Pourquoi cette situation de blocage ?
Dans le passé, il fallait faire face au lobby des alcooliers. Aujourd’hui, nous sommes confrontés à un mouvement très hostile des alcoologues. Par-delà les divergences d’appréciations et de pratiques, chaque alcoologue est persuadé de détenir le graal de la prise en charge. Et surtout, ils sont réfractaires à un changement radical de prise en charge qui fait tomber le dogme du sevrage absolu.
L’autre résistance provient de l’establishment et des autorités de santé. Dans ce dossier, elles se comportent avec frilosité, elles ont peur de leur ombre. En fait tout se passe comme dans un miroir négatif de l’affaire du Mediator : dans un cas, il y a eu un excès de laxisme et cette fois, il y a un excès de rigorisme. Les enjeux sont considérables en termes de santé publique, mais les autorités se retranchent derrière le principe de précaution, alors que les gains escomptés pour les patients sont sans commune mesure avec les éventuels risques et effets secondaires. Dans ce dossier, je suis très sévère à l’égard des responsables publics.
Comment les médecins doivent-ils se comporter ? Faut-il prescrire hors AMM ?

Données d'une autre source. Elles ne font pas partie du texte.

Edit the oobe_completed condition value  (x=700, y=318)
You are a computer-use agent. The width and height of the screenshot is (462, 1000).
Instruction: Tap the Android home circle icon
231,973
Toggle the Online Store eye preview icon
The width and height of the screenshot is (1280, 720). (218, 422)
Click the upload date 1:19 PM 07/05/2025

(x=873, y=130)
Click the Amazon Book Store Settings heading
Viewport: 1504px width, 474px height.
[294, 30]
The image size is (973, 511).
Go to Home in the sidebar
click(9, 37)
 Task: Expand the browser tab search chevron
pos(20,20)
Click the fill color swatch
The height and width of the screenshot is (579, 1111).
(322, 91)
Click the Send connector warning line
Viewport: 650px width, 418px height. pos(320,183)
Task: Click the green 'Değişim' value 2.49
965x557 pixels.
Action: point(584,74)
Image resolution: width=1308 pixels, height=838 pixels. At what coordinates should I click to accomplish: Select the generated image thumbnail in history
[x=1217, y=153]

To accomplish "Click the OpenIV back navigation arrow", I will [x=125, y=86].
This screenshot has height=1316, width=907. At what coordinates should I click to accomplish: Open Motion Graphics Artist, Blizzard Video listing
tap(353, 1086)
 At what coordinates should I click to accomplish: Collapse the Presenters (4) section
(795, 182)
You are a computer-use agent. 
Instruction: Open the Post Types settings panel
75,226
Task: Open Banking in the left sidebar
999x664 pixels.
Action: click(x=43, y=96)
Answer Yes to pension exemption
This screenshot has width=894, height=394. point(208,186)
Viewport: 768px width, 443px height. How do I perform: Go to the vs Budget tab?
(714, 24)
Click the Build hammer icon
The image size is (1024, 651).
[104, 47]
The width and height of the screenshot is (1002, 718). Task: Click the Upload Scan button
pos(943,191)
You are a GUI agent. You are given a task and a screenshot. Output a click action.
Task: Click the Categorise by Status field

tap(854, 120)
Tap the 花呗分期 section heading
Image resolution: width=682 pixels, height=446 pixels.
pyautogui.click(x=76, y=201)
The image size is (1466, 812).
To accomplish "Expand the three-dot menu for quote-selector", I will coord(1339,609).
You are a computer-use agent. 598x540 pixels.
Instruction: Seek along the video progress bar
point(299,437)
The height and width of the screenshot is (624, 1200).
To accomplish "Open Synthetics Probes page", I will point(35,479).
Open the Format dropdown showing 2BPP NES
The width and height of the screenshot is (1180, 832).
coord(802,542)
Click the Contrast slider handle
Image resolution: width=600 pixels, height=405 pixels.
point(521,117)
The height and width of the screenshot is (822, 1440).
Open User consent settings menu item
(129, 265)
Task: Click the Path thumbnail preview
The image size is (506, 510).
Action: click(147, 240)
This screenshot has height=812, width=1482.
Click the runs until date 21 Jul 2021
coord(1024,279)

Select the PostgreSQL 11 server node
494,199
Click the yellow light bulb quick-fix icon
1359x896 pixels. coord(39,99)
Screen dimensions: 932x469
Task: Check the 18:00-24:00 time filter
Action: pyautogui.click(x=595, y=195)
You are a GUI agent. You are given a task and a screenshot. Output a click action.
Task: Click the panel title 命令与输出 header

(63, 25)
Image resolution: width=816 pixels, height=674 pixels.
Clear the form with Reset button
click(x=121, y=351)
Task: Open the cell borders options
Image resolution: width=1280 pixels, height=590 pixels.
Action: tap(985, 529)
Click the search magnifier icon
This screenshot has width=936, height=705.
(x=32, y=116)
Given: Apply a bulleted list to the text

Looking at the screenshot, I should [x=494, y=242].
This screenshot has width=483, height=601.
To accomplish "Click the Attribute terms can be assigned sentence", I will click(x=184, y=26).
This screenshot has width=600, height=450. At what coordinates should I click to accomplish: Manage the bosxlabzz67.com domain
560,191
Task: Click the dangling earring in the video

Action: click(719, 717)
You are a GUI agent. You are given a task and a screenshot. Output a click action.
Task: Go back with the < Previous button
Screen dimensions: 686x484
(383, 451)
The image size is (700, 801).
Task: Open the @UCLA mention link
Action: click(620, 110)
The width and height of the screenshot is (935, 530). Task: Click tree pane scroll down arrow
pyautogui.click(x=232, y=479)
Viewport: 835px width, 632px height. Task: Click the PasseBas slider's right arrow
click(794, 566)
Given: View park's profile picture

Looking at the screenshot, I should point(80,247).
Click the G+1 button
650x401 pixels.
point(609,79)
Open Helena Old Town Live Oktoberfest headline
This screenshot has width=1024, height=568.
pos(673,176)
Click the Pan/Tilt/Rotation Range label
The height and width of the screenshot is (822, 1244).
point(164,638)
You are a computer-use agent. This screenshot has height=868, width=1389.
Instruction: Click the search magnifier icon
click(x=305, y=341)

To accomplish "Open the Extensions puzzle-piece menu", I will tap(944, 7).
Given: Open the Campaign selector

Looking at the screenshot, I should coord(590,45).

On ne prescrit pas ces traitements comme du doliprane. Cela nécessite un apprentissage, de même que les prescriptions des trithérapies pour les patients VIH sida. Beaucoup de praticiens se trouvent actuellement dans une situation de clandestinité. Il faut reconnaître et saluer le rôle joué par les associations de patients, qui mobilisent comme, en leur temps, les associations de malades du sida. Elles ont un rôle moteur indéniable. Mais, en même temps, ce ne sont pas les malades qui vont élaborer les protocoles et les valider. Chacun doit être dans son rôle.